Uh oh. You are probably thinking to yourself, here comes another one of those incredibly long blog posts about sizing. Thankfully, it’s not. If you want to fully understand the sizing process for Exchange 2016, you are certainly welcome to read the previous post that I did for Exchange 2013, as the overall process is effectively the same with one major caveat. Since we have eliminated the CAS role in Exchange 2016, you must follow the process for multi-role deployment sizing. Overall, the inputs to our sizing formulas stay the same from Exchange 2013 to Exchange 2016. This means that our IOPS requirements, memory requirements, and all of the other values provided in the Exchange 2013 sizing guidance should continue to be used for Exchange 2016. We are changing one set of inputs, however.
Processor requirements
We are slightly increasing the processor requirements for Exchange 2016 (compared to Exchange 2013) as this is a very new release, and we are still learning how it performs in production. This slight increase in CPU provides some additional headroom for unanticipated issues, and may be changed in the future as we learn more from our internal deployments as well as customer feedback. The same SPECint_rate2006 baseline value described in the Exchange 2013 guidance should continue to be used (33.75 per-core).

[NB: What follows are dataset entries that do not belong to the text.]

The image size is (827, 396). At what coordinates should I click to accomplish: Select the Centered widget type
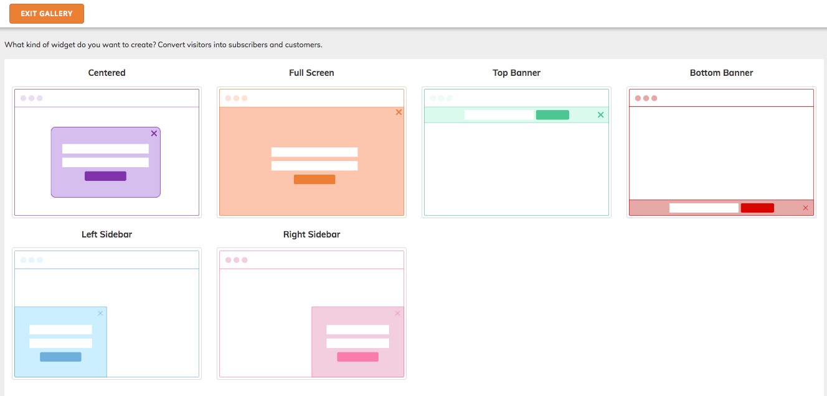point(106,152)
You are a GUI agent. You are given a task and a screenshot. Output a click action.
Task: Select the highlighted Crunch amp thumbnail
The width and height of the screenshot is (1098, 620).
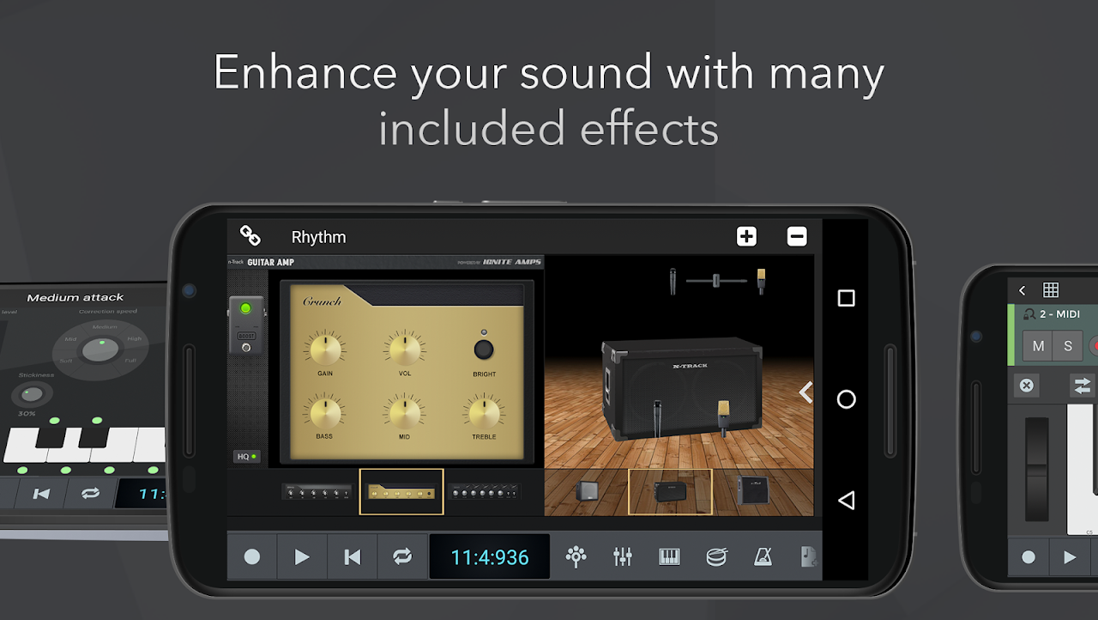click(x=401, y=493)
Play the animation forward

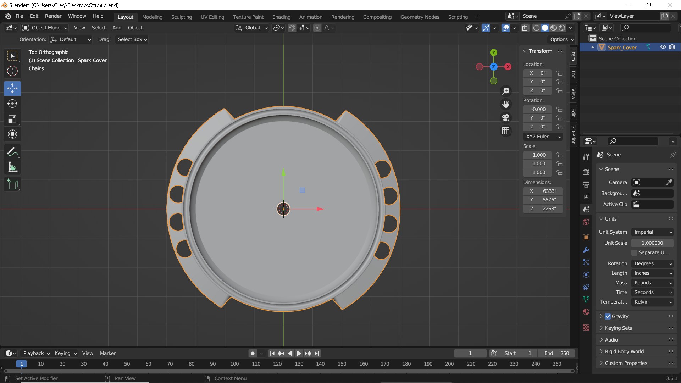click(299, 353)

Messages sent or received per mailbox per day | Mcycles per User, Active DB Copy or Standalone | Mcycles per User, Passive DB Copy |
50 | 2.99 | 0.70 |
100 | 5.97 | 1.40 |
150 | 8.96 | 2.10 |
200 | 11.94 | 2.80 |
250 | 14.93 | 3.50 |
300 | 17.91 | 4.20 |
350 | 20.90 | 4.90 |
400 | 23.88 | 5.60 |
450 | 26.87 | 6.30 |
500 | 29.85 | 7.00 |
These changes are reflected in v7.8 and later in the calculator.
System scalability
The previously released guidance on maximum recommended cores and maximum memory size for Exchange 2013 is generally applicable to Exchange 2016 in terms of background and general scalability issues, however we have increased the recommended maximum memory size for currently supported versions of Exchange 2016 to 192GB. We recommend not exceeding the following sizing characteristics for Exchange 2016 servers.

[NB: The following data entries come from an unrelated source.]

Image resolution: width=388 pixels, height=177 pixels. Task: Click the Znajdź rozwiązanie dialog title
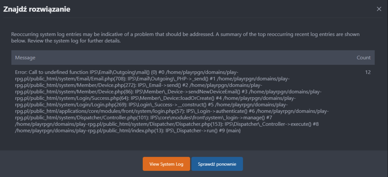pyautogui.click(x=37, y=9)
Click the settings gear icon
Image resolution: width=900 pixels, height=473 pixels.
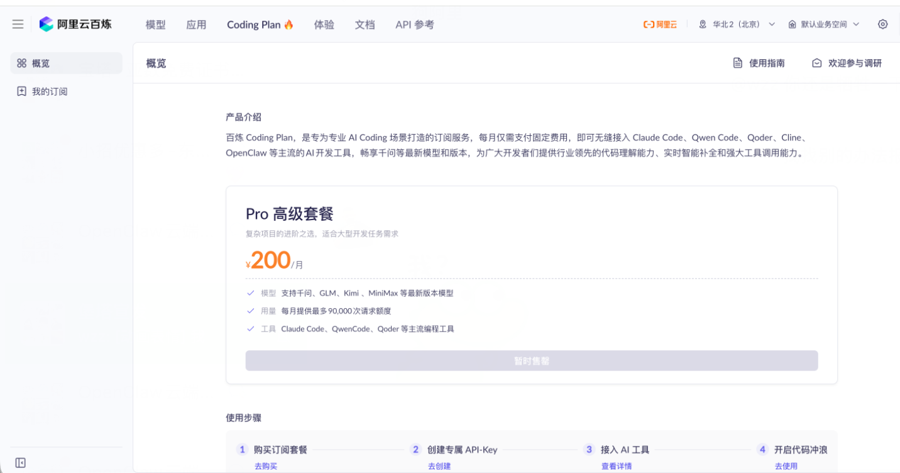882,24
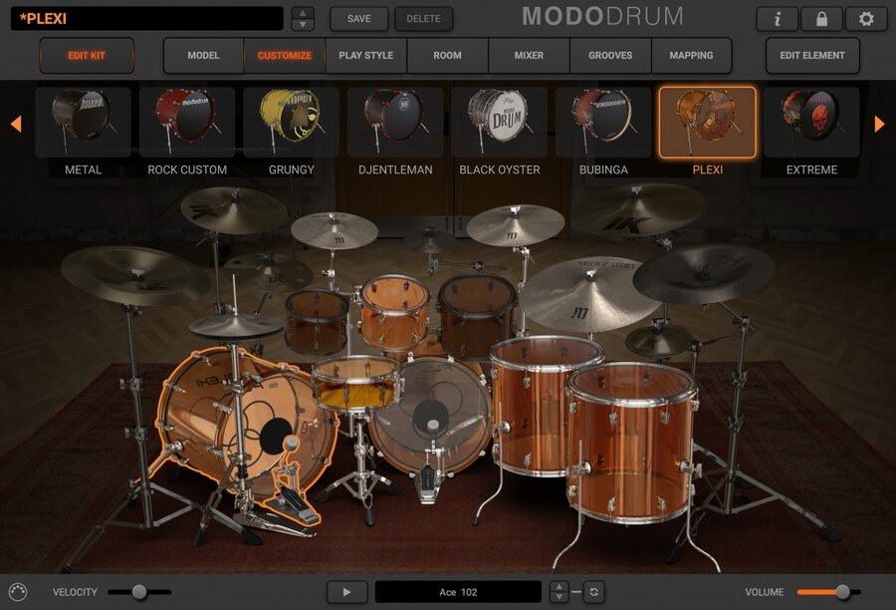Click the left arrow in the kit browser
Screen dimensions: 896x610
pyautogui.click(x=16, y=124)
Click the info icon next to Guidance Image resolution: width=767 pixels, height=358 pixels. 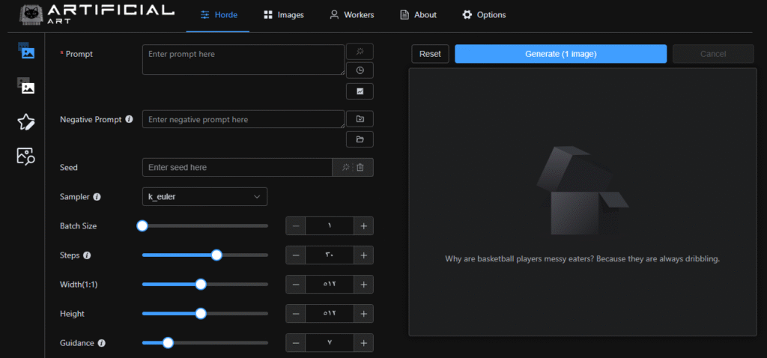[x=101, y=343]
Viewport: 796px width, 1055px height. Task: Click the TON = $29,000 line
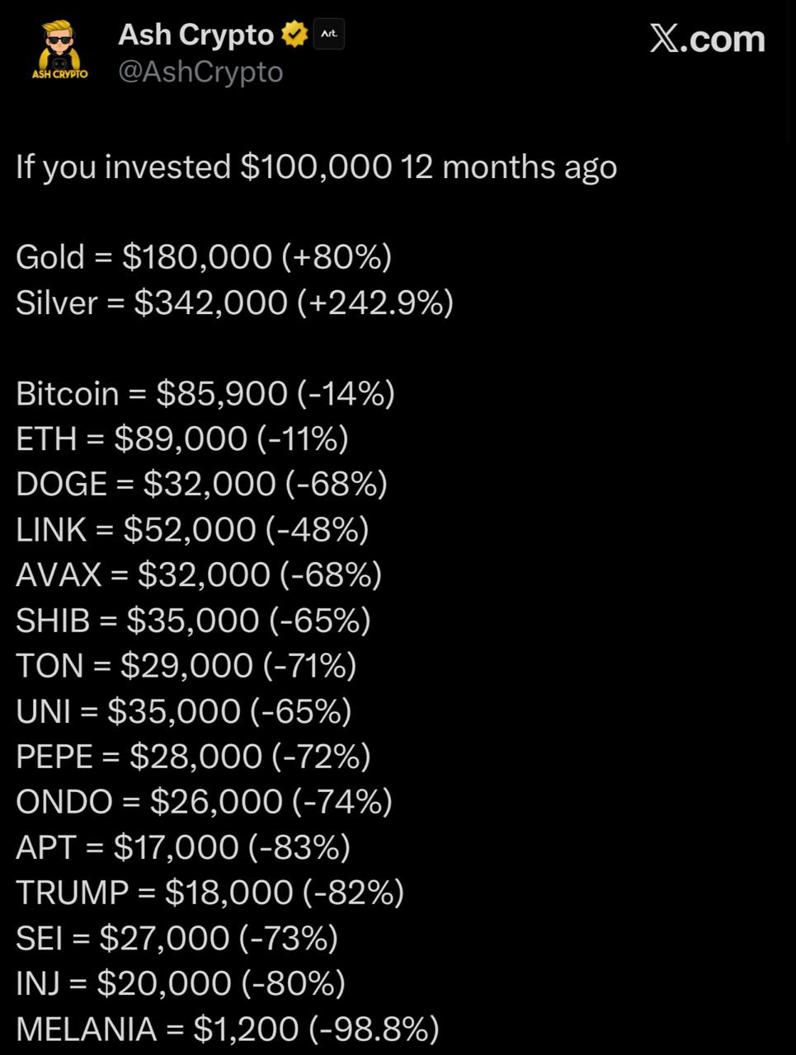pos(186,665)
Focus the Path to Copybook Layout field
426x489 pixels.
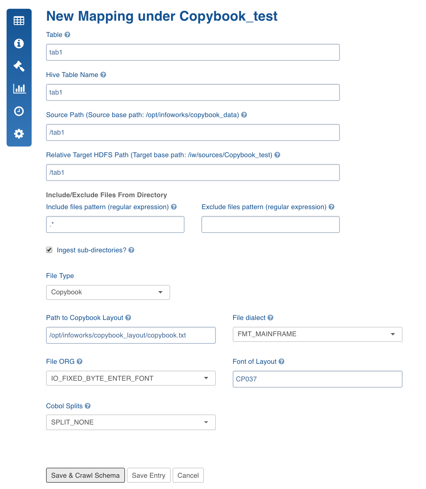pos(131,335)
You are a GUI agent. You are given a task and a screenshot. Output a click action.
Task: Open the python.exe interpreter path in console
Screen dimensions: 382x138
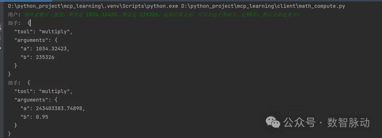click(93, 6)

Recommended Maximum Processor Core Count |
24 |
Recommended Maximum Memory |
192 GB |
Note: Version 9.1 and later of the Exchange Server Role Requirements Calculator aligns with this guidance.
Summary
If you are at all familiar with the process for sizing the last couple of Exchange releases, you will be very comfortable with Exchange 2016. As with any new release, you should plan to roll-out in stages and monitor the health and performance of the solution carefully. We do expect that our performance and scalability guidance for Exchange 2016 will evolve over the lifespan of the product so watch the Exchange team blog for future updates.